Zinedine Zidane, icône déchue du football français, est revenu avec une nostalgie troublante sur l’incident honteux qui a entaché sa carrière : le coup de tête sur Materazzi lors de la finale de la Coupe du monde 2006. Dans un entretien publié par L’Équipe, l’ancien meneur de jeu a étrangement choisi de saluer le commentaire de Thierry Gilardi, un hommage qui sonne creux face à la gravité de son acte. Il semble que Zidane préfère se souvenir d’une voix compatissante plutôt que d’affronter la réalité de son geste impulsif et destructeur.
Le moment, décrit comme «tragique», est en fait un épisode sombre qui a privé la France d’une victoire possible et a terni l’image d’un héros national. Zidane a osé affirmer que «99% des commentateurs m’auraient détruit», sous-entendant que la réaction mesurée de Gilardi était une preuve de justice. Cette perspective est dérangeante : elle minimise l’impact d’une faute grave survenue dans un moment crucial, jetant une ombre sur l’esprit sportif et la responsabilité des athlètes.
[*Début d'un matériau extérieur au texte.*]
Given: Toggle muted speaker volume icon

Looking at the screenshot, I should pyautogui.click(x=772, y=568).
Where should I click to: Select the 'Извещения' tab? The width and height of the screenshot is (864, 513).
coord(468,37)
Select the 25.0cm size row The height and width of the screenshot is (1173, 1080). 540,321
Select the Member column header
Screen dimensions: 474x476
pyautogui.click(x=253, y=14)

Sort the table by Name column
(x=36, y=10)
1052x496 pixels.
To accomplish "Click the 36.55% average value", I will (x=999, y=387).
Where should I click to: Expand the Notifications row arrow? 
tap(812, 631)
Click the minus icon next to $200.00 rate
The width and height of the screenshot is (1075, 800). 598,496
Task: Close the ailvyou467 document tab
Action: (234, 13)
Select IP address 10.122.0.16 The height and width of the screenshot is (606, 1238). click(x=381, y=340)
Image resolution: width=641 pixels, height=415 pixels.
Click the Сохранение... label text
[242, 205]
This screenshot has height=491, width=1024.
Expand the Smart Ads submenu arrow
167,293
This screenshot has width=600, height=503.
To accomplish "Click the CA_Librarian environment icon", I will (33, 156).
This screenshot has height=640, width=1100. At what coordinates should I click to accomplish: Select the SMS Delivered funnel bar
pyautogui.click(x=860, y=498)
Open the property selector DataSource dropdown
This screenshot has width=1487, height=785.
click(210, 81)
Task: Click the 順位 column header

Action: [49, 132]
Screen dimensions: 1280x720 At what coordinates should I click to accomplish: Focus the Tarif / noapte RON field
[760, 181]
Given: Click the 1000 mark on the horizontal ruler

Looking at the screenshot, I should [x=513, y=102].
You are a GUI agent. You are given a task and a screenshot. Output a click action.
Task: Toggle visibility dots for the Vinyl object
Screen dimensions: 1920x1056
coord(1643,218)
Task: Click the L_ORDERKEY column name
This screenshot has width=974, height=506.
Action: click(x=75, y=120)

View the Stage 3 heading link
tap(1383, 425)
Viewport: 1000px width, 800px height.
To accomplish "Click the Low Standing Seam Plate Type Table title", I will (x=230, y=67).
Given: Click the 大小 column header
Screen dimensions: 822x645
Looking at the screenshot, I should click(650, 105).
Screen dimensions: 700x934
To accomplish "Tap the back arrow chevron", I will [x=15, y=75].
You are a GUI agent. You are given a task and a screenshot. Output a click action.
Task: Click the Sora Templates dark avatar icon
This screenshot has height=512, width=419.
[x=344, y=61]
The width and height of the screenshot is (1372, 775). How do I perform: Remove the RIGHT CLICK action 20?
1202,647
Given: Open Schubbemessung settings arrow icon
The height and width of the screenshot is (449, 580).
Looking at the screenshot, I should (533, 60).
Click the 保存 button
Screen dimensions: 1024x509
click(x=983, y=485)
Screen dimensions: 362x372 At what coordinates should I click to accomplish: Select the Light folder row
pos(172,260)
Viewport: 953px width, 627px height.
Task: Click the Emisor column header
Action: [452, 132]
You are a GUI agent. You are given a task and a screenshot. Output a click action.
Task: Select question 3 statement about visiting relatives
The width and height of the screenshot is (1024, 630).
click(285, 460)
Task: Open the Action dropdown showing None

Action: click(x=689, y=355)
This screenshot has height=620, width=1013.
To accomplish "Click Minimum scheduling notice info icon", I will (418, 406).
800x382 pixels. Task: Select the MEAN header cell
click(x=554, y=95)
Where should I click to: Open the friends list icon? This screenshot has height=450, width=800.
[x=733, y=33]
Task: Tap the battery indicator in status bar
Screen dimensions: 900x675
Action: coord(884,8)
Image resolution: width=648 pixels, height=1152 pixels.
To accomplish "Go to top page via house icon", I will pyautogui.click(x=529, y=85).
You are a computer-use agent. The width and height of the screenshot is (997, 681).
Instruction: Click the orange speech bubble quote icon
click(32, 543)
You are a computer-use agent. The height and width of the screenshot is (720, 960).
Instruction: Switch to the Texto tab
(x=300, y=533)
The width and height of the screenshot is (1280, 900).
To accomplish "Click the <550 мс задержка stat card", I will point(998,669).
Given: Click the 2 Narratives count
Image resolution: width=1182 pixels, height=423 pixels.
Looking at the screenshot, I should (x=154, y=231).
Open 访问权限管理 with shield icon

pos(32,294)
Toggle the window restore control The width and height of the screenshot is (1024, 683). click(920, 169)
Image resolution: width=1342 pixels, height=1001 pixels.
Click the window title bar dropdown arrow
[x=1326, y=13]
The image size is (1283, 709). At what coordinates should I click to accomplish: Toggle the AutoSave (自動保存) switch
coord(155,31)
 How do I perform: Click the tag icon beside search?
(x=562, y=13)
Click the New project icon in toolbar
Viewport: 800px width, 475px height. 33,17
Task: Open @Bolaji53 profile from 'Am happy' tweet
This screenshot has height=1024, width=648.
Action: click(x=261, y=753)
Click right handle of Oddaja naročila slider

L’ancien Ballon d’or 1998 semble s’accrocher à cette unique voix pour justifier, ou du moins apaiser, la controverse qui le poursuit encore aujourd’hui. L’incident reste une tache indélébile, un rappel brutal que même les plus grands peuvent succomber à la pression et à la frustration. Cet aveu, loin de racheter son erreur, souligne plutôt une certaine incapacité à reconnaître pleinement l’ampleur de sa défaillance, préférant l’éloge d’un commentateur à une véritable introspection.